1. Definition
- Channel-specific CAC = the average cost to acquire a customer through a single acquisition channel (e.g., Facebook Ads, Google Search, LinkedIn, SEO, Events).
- Unlike Blended CAC (which mixes all channels together), this isolates the efficiency of each channel.
2. Formula
$\text{CAC}_{\text{channel}} = \frac{\text{Total Spend on Channel}}{\text{Customers Acquired from Channel}}$
Where:
- Spend on channel = ad spend, agency fees, software tools, creative costs specific to that channel.
- Customers acquired from channel = number of new customers directly attributable to that channel.
3. Example
Suppose in one month:
- Google Ads:
- Spend = $30,000
- Customers acquired = 200
- CAC$_{Google}$ = $150
- Facebook Ads:
- Spend = $20,000
- Customers acquired = 250
- CAC$_{Facebook}$ = $80
- SEO (content, tools):
- Spend = $10,000
- Customers acquired = 500
- CAC$_{SEO}$ = $20
Each channel has different efficiency, which is hidden if you only look at blended CAC.
4. Why It’s Useful
- Identifies which channels are most cost-effective.

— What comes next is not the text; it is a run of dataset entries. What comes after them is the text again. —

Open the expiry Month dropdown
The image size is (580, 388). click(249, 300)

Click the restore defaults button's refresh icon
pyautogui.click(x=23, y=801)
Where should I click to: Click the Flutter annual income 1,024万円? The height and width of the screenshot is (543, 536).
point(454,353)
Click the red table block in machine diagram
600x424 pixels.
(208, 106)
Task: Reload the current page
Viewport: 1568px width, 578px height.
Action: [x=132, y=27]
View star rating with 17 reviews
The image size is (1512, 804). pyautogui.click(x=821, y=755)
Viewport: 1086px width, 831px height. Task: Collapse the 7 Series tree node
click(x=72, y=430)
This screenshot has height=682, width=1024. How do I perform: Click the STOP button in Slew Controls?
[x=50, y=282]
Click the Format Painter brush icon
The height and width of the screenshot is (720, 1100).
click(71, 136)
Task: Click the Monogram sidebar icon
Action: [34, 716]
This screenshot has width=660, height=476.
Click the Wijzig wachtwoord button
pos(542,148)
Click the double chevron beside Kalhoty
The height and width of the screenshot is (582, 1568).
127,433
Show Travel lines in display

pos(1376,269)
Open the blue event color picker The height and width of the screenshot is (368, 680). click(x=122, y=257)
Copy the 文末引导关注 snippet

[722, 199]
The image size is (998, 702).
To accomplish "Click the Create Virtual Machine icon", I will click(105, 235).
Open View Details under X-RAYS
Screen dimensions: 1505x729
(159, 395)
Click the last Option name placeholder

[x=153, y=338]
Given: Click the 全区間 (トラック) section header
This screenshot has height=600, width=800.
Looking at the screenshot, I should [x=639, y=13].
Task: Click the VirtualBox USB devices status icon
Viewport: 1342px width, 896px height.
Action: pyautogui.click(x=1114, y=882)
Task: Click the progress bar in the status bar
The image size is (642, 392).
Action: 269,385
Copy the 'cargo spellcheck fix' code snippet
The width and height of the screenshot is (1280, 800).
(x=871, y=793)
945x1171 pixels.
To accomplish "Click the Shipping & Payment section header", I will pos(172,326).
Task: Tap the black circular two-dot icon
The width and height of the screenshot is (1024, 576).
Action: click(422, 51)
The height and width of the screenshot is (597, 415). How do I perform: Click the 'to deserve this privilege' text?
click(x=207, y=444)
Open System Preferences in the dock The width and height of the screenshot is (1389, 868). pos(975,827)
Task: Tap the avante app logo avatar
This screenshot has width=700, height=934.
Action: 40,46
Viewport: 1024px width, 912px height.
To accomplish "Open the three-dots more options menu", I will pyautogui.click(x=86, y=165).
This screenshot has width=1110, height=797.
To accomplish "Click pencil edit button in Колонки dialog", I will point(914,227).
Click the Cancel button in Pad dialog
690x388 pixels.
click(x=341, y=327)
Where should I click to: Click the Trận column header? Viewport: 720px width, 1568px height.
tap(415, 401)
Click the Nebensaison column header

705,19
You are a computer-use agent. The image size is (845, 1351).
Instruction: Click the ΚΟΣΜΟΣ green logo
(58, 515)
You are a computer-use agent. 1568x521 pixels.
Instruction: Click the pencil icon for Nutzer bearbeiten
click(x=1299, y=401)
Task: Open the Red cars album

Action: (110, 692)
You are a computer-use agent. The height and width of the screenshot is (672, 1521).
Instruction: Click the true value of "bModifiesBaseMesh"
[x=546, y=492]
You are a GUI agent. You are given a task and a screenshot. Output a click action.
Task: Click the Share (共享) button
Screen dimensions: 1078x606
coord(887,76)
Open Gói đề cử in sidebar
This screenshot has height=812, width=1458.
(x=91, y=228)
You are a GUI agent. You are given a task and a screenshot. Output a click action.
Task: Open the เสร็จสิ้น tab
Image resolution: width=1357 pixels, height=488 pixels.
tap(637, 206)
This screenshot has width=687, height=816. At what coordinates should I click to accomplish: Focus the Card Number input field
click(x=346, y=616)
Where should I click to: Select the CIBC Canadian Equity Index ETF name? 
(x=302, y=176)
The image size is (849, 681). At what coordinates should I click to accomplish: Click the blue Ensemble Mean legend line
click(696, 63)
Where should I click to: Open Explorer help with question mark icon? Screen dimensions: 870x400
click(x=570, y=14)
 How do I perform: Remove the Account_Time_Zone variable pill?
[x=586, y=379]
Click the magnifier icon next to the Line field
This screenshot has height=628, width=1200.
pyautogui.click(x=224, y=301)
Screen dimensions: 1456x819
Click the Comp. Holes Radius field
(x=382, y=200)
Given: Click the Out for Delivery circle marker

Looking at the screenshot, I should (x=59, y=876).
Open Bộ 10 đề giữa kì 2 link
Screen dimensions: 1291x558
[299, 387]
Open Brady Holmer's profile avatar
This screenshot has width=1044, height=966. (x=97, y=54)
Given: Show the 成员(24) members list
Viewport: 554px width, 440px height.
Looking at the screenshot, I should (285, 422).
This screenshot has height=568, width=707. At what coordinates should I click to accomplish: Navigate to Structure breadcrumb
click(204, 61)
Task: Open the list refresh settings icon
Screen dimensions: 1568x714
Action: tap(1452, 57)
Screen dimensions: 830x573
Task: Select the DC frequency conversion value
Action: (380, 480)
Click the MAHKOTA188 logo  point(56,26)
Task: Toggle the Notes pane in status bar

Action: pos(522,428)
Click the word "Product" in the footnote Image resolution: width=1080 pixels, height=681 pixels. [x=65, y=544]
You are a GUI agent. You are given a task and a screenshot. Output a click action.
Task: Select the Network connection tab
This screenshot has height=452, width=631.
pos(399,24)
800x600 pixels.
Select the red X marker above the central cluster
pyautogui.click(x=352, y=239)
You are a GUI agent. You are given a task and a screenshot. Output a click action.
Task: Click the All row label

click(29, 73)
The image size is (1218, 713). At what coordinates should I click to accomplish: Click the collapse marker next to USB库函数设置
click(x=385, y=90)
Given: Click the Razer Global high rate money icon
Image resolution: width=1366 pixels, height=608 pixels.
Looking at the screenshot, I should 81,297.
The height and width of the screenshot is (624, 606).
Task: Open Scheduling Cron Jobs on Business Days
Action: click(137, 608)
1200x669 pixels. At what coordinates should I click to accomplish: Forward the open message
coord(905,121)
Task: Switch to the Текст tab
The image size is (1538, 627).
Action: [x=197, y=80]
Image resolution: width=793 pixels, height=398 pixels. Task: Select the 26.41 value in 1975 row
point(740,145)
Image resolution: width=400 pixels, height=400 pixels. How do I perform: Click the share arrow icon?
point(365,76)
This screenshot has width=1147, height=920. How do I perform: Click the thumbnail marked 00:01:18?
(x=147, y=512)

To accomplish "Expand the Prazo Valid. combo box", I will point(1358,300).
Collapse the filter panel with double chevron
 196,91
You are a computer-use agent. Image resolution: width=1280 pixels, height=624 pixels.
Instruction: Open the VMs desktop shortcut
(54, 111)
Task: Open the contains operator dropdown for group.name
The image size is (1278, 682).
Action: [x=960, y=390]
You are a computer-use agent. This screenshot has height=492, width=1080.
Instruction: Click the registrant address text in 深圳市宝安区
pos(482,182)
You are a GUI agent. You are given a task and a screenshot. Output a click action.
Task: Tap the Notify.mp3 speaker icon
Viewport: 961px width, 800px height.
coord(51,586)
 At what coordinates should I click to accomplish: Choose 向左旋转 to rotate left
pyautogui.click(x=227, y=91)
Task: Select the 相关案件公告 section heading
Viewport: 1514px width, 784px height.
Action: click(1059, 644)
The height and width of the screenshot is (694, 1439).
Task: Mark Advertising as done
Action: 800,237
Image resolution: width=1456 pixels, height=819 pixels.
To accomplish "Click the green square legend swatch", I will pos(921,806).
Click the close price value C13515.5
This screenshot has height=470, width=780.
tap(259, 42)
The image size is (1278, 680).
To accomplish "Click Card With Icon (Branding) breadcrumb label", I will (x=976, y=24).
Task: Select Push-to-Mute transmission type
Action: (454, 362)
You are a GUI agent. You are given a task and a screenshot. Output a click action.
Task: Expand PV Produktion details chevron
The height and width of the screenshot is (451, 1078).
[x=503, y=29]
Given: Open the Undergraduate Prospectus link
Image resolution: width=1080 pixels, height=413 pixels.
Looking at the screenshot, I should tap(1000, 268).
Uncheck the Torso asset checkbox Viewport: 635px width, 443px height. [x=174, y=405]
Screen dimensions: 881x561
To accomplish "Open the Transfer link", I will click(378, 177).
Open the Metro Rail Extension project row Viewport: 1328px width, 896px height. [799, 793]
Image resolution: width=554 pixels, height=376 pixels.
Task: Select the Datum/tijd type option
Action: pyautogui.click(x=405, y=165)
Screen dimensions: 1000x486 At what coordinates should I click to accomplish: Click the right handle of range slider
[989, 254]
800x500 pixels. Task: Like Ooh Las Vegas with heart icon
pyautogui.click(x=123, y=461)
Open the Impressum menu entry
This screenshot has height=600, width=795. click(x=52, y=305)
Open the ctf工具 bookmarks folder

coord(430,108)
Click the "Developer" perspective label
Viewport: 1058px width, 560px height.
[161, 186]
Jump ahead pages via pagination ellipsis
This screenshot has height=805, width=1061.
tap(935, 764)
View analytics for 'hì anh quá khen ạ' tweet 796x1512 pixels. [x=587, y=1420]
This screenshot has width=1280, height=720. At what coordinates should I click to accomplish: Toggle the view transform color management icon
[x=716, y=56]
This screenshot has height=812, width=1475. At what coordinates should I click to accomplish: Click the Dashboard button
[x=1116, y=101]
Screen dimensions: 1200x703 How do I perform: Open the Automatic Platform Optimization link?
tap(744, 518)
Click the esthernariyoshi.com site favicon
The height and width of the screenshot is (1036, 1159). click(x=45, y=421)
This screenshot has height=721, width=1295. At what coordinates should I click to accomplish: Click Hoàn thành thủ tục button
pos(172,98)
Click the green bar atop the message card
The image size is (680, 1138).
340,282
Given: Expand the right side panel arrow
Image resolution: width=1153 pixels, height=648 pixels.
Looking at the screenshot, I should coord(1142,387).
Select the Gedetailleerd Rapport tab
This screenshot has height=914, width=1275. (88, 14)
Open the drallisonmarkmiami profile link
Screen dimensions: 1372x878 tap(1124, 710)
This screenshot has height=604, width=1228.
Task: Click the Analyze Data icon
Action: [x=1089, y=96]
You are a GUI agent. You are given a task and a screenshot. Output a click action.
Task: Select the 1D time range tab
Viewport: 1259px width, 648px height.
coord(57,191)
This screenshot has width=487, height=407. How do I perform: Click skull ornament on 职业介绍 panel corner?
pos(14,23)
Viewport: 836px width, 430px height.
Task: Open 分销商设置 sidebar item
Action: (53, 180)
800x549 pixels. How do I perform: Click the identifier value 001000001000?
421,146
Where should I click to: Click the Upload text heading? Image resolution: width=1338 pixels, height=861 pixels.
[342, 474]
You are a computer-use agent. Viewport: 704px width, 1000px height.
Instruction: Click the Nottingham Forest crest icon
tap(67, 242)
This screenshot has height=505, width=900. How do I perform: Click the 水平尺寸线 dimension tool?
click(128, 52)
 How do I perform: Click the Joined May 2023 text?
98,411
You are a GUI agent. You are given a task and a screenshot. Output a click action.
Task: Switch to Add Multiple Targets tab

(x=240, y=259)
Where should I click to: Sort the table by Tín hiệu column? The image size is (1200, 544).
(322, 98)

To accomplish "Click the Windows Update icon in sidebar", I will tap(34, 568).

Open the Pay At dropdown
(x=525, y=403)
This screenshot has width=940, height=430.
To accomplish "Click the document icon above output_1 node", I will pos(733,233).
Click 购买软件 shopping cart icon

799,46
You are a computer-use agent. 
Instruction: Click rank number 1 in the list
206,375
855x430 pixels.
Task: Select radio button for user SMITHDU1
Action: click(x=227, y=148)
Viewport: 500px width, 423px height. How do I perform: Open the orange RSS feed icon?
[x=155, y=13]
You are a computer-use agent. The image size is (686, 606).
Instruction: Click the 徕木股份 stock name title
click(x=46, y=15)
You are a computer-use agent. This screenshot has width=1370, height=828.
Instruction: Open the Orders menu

- Helps allocate budget (scale cheap channels, optimize expensive ones).
- Enables ROI comparison when combined with LTV (Lifetime Value):
- $\text{LTV:CAC}_{\text{channel}}$
5. Challenges
- Attribution problem: A customer may touch multiple channels before converting (ads → email → organic search). Deciding which channel “gets credit” can be tricky.
- Lag effects: SEO/content investment may take months to show results, so short-term CAC looks inflated.
- Hidden costs: Some overhead (marketing salaries, brand building) is not easily attributable to one channel.
6. Blended CAC vs. Channel-Specific CAC
- Blended CAC = overall efficiency snapshot → good for board reports & financial health.
- Channel-Specific CAC = optimization tool → good for marketing managers deciding where to spend next dollar.
Summary:
Channel-specific CAC = spend on a single channel ÷ customers from that channel.
It reveals which marketing/sales channels are efficient, unlike blended CAC which averages everything together. But you need to handle attribution carefully.